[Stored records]
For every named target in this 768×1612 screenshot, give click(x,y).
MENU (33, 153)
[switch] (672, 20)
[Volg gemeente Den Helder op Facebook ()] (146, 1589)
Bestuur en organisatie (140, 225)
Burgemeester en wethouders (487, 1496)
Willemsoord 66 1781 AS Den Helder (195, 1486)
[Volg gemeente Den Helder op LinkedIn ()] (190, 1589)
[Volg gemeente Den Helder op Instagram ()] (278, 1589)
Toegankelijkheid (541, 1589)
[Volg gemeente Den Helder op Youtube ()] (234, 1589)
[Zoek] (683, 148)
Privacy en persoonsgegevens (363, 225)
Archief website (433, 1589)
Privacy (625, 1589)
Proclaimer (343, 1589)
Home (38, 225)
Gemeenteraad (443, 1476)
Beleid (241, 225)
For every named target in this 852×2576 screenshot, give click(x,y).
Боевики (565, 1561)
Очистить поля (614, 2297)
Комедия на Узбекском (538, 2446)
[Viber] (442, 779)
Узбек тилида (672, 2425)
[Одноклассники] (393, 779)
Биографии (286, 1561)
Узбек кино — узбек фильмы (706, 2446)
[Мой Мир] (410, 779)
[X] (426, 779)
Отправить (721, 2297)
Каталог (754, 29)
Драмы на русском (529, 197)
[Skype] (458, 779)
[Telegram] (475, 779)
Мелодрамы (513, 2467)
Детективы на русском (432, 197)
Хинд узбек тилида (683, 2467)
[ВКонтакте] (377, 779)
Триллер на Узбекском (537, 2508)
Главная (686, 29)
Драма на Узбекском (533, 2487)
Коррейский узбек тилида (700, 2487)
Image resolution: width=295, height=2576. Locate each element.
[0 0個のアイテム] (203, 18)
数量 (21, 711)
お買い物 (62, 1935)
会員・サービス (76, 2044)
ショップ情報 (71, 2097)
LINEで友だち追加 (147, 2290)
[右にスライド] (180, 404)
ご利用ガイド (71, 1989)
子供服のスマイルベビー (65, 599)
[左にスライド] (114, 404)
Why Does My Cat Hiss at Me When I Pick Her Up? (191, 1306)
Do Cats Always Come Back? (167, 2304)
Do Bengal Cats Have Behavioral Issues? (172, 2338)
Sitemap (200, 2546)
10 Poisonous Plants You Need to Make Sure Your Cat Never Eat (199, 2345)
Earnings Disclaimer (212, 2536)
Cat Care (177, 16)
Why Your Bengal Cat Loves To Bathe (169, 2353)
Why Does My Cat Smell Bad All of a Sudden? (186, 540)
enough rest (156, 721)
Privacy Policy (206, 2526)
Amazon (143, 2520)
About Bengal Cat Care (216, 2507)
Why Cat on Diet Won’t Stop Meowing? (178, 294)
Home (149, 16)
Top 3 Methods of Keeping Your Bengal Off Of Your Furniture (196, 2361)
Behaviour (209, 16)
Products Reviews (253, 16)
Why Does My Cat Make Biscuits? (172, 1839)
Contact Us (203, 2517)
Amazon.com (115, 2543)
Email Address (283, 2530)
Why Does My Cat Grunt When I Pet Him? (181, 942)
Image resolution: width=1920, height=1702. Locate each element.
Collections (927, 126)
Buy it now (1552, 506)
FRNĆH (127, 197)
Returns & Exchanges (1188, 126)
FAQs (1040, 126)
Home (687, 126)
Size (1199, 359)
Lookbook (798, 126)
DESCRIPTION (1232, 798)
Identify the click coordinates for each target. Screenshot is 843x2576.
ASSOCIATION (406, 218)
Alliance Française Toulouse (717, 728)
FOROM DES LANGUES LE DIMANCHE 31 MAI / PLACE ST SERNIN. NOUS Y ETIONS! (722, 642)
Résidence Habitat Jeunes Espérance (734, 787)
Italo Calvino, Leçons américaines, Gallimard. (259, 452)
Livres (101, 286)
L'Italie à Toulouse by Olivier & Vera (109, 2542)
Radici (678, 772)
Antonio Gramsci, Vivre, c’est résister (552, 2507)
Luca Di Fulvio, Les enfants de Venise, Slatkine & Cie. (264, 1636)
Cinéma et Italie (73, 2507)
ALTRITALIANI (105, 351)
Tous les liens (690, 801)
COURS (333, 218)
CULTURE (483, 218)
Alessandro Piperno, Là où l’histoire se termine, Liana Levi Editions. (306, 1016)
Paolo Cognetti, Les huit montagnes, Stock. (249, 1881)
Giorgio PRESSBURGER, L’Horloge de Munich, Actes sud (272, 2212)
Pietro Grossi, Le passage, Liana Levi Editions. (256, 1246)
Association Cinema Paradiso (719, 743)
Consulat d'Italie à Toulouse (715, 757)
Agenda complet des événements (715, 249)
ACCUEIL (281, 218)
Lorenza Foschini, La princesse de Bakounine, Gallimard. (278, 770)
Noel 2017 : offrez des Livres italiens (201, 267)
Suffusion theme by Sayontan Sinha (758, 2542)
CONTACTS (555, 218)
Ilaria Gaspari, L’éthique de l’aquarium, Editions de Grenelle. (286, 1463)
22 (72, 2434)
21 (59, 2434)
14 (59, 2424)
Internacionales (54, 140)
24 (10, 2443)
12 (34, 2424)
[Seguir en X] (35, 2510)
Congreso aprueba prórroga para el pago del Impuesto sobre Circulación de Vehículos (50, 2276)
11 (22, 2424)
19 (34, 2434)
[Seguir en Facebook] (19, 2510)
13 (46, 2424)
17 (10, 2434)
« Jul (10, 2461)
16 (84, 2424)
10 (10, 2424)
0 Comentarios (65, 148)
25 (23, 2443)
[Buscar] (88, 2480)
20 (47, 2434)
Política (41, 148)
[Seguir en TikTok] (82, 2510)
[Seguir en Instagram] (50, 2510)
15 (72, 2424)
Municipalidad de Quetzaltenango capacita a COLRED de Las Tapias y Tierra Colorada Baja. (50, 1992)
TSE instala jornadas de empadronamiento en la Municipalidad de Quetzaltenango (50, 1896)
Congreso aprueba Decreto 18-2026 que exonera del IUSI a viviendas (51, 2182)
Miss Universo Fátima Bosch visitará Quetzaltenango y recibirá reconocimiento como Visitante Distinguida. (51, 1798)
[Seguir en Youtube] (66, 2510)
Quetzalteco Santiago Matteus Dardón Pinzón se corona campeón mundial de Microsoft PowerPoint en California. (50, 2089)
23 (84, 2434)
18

» EXERCISE INSTRUCTIONS: Copy all records verbatim.

» RESULT OF THIS TASK:
For every named target in this 768×1612 screenshot, give click(x,y).
MENU (33, 153)
[switch] (672, 20)
[Volg gemeente Den Helder op Facebook ()] (146, 1589)
Bestuur en organisatie (140, 225)
Burgemeester en wethouders (487, 1496)
Willemsoord 66 1781 AS Den Helder (195, 1486)
[Volg gemeente Den Helder op LinkedIn ()] (190, 1589)
[Volg gemeente Den Helder op Instagram ()] (278, 1589)
Toegankelijkheid (541, 1589)
[Volg gemeente Den Helder op Youtube ()] (234, 1589)
[Zoek] (683, 148)
Privacy en persoonsgegevens (363, 225)
Archief website (433, 1589)
Privacy (625, 1589)
Proclaimer (343, 1589)
Home (38, 225)
Gemeenteraad (443, 1476)
Beleid (241, 225)
For every named target in this 852×2576 screenshot, give click(x,y).
Боевики (565, 1561)
Очистить поля (614, 2297)
Комедия на Узбекском (538, 2446)
[Viber] (442, 779)
Узбек тилида (672, 2425)
[Одноклассники] (393, 779)
Биографии (286, 1561)
Узбек кино — узбек фильмы (706, 2446)
[Мой Мир] (410, 779)
[X] (426, 779)
Отправить (721, 2297)
Каталог (754, 29)
Драмы на русском (529, 197)
[Skype] (458, 779)
[Telegram] (475, 779)
Мелодрамы (513, 2467)
Детективы на русском (432, 197)
Хинд узбек тилида (683, 2467)
[ВКонтакте] (377, 779)
Триллер на Узбекском (537, 2508)
Главная (686, 29)
Драма на Узбекском (533, 2487)
Коррейский узбек тилида (700, 2487)
Image resolution: width=295, height=2576. Locate each element.
[0 0個のアイテム] (203, 18)
数量 (21, 711)
お買い物 (62, 1935)
会員・サービス (76, 2044)
ショップ情報 (71, 2097)
LINEで友だち追加 (147, 2290)
[右にスライド] (180, 404)
ご利用ガイド (71, 1989)
子供服のスマイルベビー (65, 599)
[左にスライド] (114, 404)
Why Does My Cat Hiss at Me When I Pick Her Up? (191, 1306)
Do Cats Always Come Back? (167, 2304)
Do Bengal Cats Have Behavioral Issues? (172, 2338)
Sitemap (200, 2546)
10 Poisonous Plants You Need to Make Sure Your Cat Never Eat (199, 2345)
Earnings Disclaimer (212, 2536)
Cat Care (177, 16)
Why Your Bengal Cat Loves To Bathe (169, 2353)
Why Does My Cat Smell Bad All of a Sudden? (186, 540)
enough rest (156, 721)
Privacy Policy (206, 2526)
Amazon (143, 2520)
About Bengal Cat Care (216, 2507)
Why Cat on Diet Won’t Stop Meowing? (178, 294)
Home (149, 16)
Top 3 Methods of Keeping Your Bengal Off Of Your Furniture (196, 2361)
Behaviour (209, 16)
Products Reviews (253, 16)
Why Does My Cat Make Biscuits? (172, 1839)
Contact Us (203, 2517)
Amazon.com (115, 2543)
Email Address (283, 2530)
Why Does My Cat Grunt When I Pet Him? (181, 942)
Image resolution: width=1920, height=1702. Locate each element.
Collections (927, 126)
Buy it now (1552, 506)
FRNĆH (127, 197)
Returns & Exchanges (1188, 126)
FAQs (1040, 126)
Home (687, 126)
Size (1199, 359)
Lookbook (798, 126)
DESCRIPTION (1232, 798)
Identify the click coordinates for each target. Screenshot is 843x2576.
ASSOCIATION (406, 218)
Alliance Française Toulouse (717, 728)
FOROM DES LANGUES LE DIMANCHE 31 MAI / PLACE ST SERNIN. NOUS Y ETIONS! (722, 642)
Résidence Habitat Jeunes Espérance (734, 787)
Italo Calvino, Leçons américaines, Gallimard. (259, 452)
Livres (101, 286)
L'Italie à Toulouse by Olivier & Vera (109, 2542)
Radici (678, 772)
Antonio Gramsci, Vivre, c’est résister (552, 2507)
Luca Di Fulvio, Les enfants de Venise, Slatkine & Cie. (264, 1636)
Cinéma et Italie (73, 2507)
ALTRITALIANI (105, 351)
Tous les liens (690, 801)
COURS (333, 218)
CULTURE (483, 218)
Alessandro Piperno, Là où l’histoire se termine, Liana Levi Editions. (306, 1016)
Paolo Cognetti, Les huit montagnes, Stock. (249, 1881)
Giorgio PRESSBURGER, L’Horloge de Munich, Actes sud (272, 2212)
Pietro Grossi, Le passage, Liana Levi Editions. (256, 1246)
Association Cinema Paradiso (719, 743)
Consulat d'Italie à Toulouse (715, 757)
Agenda complet des événements (715, 249)
ACCUEIL (281, 218)
Lorenza Foschini, La princesse de Bakounine, Gallimard. (278, 770)
Noel 2017 : offrez des Livres italiens (201, 267)
Suffusion theme by Sayontan Sinha (758, 2542)
CONTACTS (555, 218)
Ilaria Gaspari, L’éthique de l’aquarium, Editions de Grenelle. (286, 1463)
22 (72, 2434)
21 (59, 2434)
14 (59, 2424)
Internacionales (54, 140)
24 (10, 2443)
12 (34, 2424)
[Seguir en X] (35, 2510)
Congreso aprueba prórroga para el pago del Impuesto sobre Circulación de Vehículos (50, 2276)
11 (22, 2424)
19 (34, 2434)
[Seguir en Facebook] (19, 2510)
13 (46, 2424)
17 (10, 2434)
« Jul (10, 2461)
16 (84, 2424)
10 (10, 2424)
0 Comentarios (65, 148)
25 (23, 2443)
[Buscar] (88, 2480)
20 (47, 2434)
Política (41, 148)
[Seguir en TikTok] (82, 2510)
[Seguir en Instagram] (50, 2510)
15 (72, 2424)
Municipalidad de Quetzaltenango capacita a COLRED de Las Tapias y Tierra Colorada Baja. (50, 1992)
TSE instala jornadas de empadronamiento en la Municipalidad de Quetzaltenango (50, 1896)
Congreso aprueba Decreto 18-2026 que exonera del IUSI a viviendas (51, 2182)
Miss Universo Fátima Bosch visitará Quetzaltenango y recibirá reconocimiento como Visitante Distinguida. (51, 1798)
[Seguir en Youtube] (66, 2510)
Quetzalteco Santiago Matteus Dardón Pinzón se corona campeón mundial de Microsoft PowerPoint en California. (50, 2089)
23 (84, 2434)
18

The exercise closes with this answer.